The faithful of Egina, the nuns
of his monastery and all the Christians who had come close to him, mourned
the loss of the meek and compassionate disciple of Christ who, in the likeness
of the divine Paso of his Master, endured all his life calumnies, persecutions
and false accusations. But God has glorified him, and miracles have abounded
since his departure for those who approach his relics with faith or who
rely on his powerful intercession. His body remained incorrupt for more
that twenty years, distilling a delicate, heavenly scent, and then returned
to the earth in the usual way. His relics were strongly redolent with the
same perfume at the time of their translation in June 1953. This perfume
has continued ever since to rejoice the faithful who come to venerate his
precious relics with the assurance that Saint Nektarios has been received
by God into the abode of the righteous. His veneration was formally recognized
in 1961. The list of his miracles grows longer every day, and his shrine
at Egina has become the most popular place of pilgrimage in Greece.
The
Apolytikion of St. Nektarios.
Selybria’s
offspring and Aegina’s guardian,
the
true friend of virtue, revealed in these last times, Nekatrios let us,
the faithful, praise as inspired servants of Christ; for he pours out healings
of every kind for those who devoutly cry:
Glory
to Christ who gave you glory!
Glory
to Him who made you wondrous!
Glory
to Him who through you works healings for all!

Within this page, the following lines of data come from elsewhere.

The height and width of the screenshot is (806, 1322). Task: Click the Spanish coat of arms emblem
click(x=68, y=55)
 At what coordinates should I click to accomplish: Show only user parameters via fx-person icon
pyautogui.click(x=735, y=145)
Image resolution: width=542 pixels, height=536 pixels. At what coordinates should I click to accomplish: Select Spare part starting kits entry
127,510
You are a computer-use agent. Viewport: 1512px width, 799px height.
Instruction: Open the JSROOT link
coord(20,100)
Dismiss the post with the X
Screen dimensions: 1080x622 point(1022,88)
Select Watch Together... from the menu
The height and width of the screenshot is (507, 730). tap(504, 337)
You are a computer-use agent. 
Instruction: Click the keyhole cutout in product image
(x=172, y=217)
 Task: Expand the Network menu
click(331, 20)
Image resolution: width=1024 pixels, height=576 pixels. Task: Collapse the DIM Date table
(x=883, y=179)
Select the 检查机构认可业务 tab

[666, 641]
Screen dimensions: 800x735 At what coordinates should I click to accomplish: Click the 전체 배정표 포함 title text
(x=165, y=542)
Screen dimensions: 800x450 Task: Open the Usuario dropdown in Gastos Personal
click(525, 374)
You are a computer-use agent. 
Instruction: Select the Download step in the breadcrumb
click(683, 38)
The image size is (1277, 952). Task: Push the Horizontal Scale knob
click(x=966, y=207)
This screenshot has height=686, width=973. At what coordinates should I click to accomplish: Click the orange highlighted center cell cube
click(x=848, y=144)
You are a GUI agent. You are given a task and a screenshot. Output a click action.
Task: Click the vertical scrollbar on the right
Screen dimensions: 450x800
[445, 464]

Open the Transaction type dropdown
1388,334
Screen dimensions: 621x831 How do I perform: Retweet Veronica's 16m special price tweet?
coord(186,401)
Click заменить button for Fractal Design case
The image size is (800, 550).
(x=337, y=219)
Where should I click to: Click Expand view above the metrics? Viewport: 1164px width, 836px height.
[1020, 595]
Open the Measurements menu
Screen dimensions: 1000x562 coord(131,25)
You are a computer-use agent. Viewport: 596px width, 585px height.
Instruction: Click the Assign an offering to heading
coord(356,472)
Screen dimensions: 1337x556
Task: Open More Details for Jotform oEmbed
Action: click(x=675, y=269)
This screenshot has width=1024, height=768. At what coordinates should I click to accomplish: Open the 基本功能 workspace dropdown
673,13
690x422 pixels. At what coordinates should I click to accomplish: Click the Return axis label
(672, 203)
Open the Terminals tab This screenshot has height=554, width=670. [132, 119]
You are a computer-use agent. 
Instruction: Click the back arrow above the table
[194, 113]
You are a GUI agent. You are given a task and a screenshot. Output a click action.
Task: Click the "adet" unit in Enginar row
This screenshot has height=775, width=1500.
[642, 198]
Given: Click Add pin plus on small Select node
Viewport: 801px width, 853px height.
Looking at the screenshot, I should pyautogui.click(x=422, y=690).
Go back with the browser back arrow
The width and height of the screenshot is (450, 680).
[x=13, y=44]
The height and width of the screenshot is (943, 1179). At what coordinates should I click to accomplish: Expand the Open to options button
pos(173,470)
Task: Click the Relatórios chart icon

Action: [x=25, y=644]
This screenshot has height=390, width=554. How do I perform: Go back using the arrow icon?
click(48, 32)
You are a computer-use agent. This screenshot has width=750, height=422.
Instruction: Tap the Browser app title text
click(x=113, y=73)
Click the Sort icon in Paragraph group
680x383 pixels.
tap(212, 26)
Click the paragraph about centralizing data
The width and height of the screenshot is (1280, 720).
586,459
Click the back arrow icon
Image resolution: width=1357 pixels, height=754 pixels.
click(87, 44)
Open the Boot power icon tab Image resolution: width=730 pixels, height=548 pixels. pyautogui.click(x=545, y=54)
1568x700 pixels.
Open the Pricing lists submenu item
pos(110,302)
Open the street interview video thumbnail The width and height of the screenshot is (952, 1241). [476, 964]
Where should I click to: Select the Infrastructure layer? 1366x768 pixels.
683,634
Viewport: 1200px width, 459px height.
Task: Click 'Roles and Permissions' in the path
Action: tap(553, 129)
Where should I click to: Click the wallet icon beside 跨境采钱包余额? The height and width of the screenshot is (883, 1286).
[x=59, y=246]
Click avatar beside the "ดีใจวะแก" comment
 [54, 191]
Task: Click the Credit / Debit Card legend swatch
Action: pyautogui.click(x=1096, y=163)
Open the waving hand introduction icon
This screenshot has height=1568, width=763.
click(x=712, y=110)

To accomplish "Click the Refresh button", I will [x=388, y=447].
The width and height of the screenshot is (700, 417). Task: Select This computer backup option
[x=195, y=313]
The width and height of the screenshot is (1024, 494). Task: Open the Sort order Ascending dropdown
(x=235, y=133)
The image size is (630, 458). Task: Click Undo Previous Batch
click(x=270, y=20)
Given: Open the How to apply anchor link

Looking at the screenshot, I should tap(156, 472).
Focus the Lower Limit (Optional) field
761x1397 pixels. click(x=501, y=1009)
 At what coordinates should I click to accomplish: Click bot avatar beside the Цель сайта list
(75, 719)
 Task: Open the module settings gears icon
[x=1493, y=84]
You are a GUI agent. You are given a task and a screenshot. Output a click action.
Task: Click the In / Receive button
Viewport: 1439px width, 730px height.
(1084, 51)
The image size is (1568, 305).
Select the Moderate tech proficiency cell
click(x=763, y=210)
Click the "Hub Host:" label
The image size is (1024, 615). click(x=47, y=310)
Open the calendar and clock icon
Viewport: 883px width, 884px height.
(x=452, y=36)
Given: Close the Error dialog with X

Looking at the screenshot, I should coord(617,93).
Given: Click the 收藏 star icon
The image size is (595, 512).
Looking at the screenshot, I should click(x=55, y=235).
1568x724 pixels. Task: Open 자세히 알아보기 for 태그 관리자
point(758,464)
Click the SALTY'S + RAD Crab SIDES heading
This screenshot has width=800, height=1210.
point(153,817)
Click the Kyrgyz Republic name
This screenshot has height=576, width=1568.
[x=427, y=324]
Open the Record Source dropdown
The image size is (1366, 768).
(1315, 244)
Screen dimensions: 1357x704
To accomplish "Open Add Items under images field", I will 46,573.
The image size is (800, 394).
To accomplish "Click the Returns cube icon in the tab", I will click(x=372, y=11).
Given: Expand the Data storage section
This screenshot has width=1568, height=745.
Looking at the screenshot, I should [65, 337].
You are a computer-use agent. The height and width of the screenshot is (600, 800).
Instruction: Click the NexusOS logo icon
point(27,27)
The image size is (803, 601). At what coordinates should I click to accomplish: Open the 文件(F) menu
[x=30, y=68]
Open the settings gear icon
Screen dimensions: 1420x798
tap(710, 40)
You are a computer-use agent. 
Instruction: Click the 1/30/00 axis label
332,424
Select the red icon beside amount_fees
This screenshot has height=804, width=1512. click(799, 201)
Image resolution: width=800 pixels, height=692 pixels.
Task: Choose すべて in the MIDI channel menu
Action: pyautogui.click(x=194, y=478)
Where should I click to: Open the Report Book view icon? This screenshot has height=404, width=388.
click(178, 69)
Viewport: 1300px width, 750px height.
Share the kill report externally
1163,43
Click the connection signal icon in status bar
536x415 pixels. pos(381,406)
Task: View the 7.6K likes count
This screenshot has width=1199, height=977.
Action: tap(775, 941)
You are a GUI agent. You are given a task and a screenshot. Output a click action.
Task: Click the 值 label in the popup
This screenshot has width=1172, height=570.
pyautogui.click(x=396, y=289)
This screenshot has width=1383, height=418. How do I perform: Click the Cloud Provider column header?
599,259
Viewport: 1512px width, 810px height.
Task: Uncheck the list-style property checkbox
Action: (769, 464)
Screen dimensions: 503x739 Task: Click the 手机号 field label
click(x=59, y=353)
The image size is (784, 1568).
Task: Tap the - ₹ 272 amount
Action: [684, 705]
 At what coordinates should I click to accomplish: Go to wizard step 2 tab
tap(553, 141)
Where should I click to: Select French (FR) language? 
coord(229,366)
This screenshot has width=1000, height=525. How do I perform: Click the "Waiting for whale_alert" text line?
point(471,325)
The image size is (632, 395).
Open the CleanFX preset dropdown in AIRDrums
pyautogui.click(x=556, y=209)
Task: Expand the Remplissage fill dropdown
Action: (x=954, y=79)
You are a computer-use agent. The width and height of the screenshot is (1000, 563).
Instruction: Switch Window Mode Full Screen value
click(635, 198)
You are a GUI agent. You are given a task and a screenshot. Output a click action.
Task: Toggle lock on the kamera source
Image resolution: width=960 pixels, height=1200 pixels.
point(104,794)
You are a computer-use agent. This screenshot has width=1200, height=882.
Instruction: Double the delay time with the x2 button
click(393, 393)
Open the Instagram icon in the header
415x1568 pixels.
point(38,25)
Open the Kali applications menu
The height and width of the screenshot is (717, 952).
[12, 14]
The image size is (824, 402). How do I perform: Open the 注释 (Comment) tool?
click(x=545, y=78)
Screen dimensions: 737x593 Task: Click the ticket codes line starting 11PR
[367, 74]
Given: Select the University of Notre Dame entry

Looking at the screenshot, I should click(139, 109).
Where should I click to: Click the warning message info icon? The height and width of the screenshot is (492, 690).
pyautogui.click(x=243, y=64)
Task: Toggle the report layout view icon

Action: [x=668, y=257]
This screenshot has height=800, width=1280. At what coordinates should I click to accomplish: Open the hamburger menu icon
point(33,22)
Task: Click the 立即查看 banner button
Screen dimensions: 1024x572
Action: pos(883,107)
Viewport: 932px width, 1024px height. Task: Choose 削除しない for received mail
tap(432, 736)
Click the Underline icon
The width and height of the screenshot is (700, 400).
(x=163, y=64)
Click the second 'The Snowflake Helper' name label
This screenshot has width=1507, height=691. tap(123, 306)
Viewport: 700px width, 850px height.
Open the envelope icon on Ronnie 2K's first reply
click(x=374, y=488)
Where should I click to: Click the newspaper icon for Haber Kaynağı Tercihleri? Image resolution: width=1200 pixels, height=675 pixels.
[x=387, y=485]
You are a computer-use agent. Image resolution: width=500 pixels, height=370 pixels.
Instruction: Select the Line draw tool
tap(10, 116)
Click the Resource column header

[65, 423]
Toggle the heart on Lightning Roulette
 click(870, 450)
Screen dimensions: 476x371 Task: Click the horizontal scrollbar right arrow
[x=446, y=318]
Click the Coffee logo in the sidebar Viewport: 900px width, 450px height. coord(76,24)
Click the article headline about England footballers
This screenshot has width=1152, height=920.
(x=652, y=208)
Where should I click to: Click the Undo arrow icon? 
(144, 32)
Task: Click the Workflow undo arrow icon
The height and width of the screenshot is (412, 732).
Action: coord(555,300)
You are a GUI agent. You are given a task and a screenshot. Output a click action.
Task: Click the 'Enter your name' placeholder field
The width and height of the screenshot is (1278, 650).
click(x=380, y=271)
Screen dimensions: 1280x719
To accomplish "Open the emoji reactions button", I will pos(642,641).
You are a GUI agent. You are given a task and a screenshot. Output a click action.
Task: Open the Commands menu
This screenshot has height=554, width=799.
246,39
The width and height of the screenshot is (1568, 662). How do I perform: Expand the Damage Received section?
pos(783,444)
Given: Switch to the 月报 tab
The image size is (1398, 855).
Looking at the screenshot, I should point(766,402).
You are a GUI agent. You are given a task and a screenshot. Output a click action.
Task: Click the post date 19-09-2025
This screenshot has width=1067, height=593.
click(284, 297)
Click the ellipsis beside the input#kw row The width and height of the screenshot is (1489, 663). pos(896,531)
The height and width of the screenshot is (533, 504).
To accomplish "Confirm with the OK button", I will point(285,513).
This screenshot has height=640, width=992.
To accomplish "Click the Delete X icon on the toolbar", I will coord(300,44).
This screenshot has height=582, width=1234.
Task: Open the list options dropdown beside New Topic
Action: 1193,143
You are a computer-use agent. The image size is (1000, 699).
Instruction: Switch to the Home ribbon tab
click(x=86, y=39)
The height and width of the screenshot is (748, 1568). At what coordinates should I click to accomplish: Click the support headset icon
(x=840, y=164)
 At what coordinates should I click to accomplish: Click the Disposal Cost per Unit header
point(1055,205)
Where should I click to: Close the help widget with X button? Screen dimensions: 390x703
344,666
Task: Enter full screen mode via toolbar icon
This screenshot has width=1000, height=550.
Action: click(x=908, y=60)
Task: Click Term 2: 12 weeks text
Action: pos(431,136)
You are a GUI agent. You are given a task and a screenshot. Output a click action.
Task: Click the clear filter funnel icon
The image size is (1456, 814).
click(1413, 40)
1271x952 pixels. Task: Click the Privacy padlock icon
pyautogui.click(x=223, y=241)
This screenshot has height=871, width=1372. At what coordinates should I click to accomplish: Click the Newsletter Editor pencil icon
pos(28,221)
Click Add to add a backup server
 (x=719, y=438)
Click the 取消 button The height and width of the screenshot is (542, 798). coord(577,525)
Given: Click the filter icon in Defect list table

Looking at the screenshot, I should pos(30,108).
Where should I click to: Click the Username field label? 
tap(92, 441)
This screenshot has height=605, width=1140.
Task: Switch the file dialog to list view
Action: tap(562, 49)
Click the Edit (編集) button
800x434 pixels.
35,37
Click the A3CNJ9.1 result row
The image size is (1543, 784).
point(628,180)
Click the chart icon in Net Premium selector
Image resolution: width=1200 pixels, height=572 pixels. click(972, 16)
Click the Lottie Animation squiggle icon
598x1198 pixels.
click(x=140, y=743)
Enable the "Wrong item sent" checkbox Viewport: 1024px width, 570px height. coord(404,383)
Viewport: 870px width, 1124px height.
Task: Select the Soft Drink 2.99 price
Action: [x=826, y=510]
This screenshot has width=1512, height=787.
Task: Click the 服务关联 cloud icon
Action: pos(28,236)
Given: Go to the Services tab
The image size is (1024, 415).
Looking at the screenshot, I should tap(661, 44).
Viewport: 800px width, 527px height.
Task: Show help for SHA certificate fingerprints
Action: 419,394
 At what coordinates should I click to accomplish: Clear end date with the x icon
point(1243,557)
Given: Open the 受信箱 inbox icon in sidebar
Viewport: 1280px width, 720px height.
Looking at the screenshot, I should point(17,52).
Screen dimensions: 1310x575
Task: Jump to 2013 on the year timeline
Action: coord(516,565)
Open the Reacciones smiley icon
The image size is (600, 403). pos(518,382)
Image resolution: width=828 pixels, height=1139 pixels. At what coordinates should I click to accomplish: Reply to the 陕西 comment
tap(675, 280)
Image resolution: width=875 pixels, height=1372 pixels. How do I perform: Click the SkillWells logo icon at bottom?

Alexandria 15th September 1998
The Holy Spirit has enlightened the
gathered members of the Holy Synod of the Patriarchate of Alexandria and
all Africa, under the leadership of H.B. Petros VII, Pope and Patriarch
of Alexandria and all Africa, more than a century since Saint Nectarios,
the great Teacher and Father of the Holy Eastern Orthodox Church was expelled
from the Church of Alexandria, to reach the following decision:
Taking
into account the resolution of the Church to rank Saint Nectarios amongst
the saints because of his innumerable miracles and his acceptance within
the religious conscience of Orthodox Christians throughout the world, we
appeal to the mercy of the ever-charitable God.
We hereby
restore the ecclesiastical order of the Saint of our Century, Saint Nectarios,
and grant to him all due credits and honors. We beseech Saint Nectarios
to forgive both us, unworthy as we are, and our predecessors, our brothers
of the Throne of Alexandria, for opposition to the Saint and for all which,
due to human weakness or error, our Holy Father, Bishop of Pentapolis,
Saint Nectarios, suffered.
By the Grace of God
Pope and Patriarch
of Alexandria and All Africa.
In these modern times, when our way
of life is constantly changing, when the products of technology and the
numerous experiences of our daily life, confuse man’s spirit incurably,
crushing the hope of our hearts and destroying man’s character, the Saints
of our Church bear witness to man’s salvation, the majesty of man’s spirit
and the ontological concept of hope and the recognition of human life.
One of the Great Saints of our Orthodox
Church, who lived and experienced the joyful meeting and continuous coexistence
with Christ our God, who aimed to build a new world, to separate man from
his stained inheritance and to reform the human personality, is Saint Nectarios,
Bishop of the ancient Kyrenian Pentapolis, the Wonder-worker.
All that our Church believes and experiences
is to be found in the inner personality of Saint Nectarios. This is substantiated
through our life-experience.
The whole Grace of the Church exists
in his life, and the burning flame which is St. Nectarios, passes on to
us the essence of the mystery of the Church.
He is truly formed by great experiences.
He is able to transfuse us with holiness and grace because he himself was
tested and saved.
Saint Nectarios lived in our Patriarchate
and became the humble servant of the world, despite the difficulties caused
by malicious intent, the atmosphere of contempt and defeat, enmity and
injustice. He achieved absolute humility. In virtuous silence he endured
the turmoil of his flaming soul. Like Noah in his ark, he relived the experience
of humanity mixing the waters of deluge, the water of Baptism and the tears
of his eyes. He overcame every trial and temptation through continuous
prayer.
He became the vessel of God’s Grace.
He is the poor, the unseen, the meek, the kind, the wonder-worker, the
protector of God’s divine love for mankind.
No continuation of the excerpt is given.